* **PROMPT**
From top to bottom, write out the listing exactly and skip every picture.

* **SOURCE RECORDS**
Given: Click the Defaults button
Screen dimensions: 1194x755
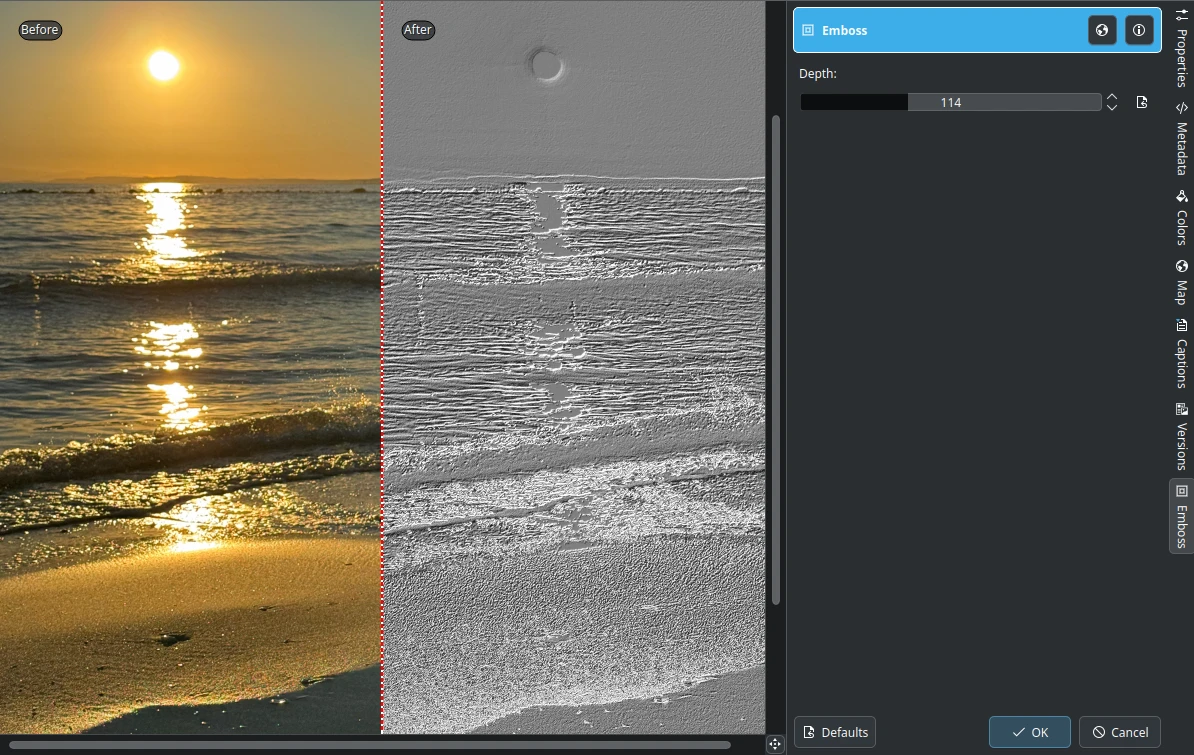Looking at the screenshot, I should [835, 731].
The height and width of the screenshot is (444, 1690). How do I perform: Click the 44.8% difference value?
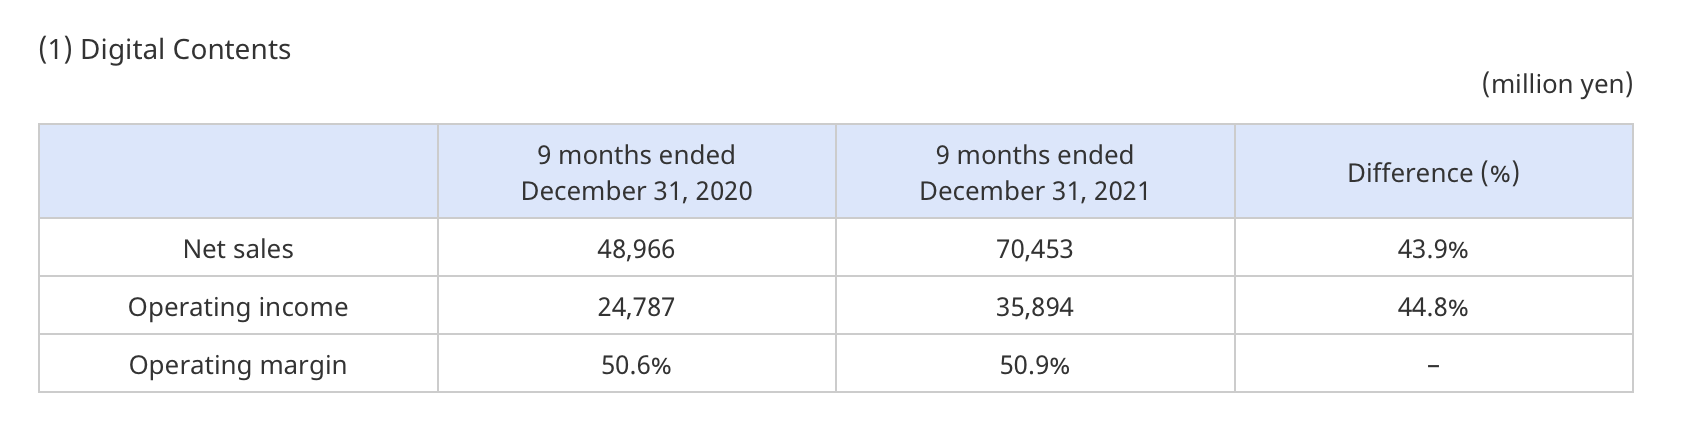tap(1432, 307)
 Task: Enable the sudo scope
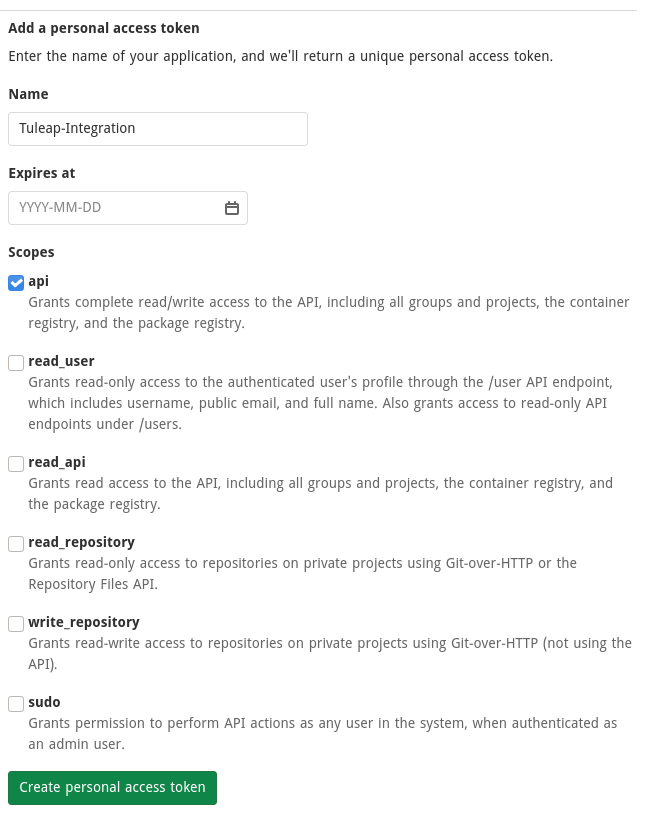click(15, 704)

* **RESPONSE BOX**
Given: Click the Defaults button
Screen dimensions: 1194x755
Looking at the screenshot, I should [835, 731].
The height and width of the screenshot is (444, 1690). How do I perform: Click the 44.8% difference value?
tap(1432, 307)
 Task: Enable the sudo scope
click(15, 704)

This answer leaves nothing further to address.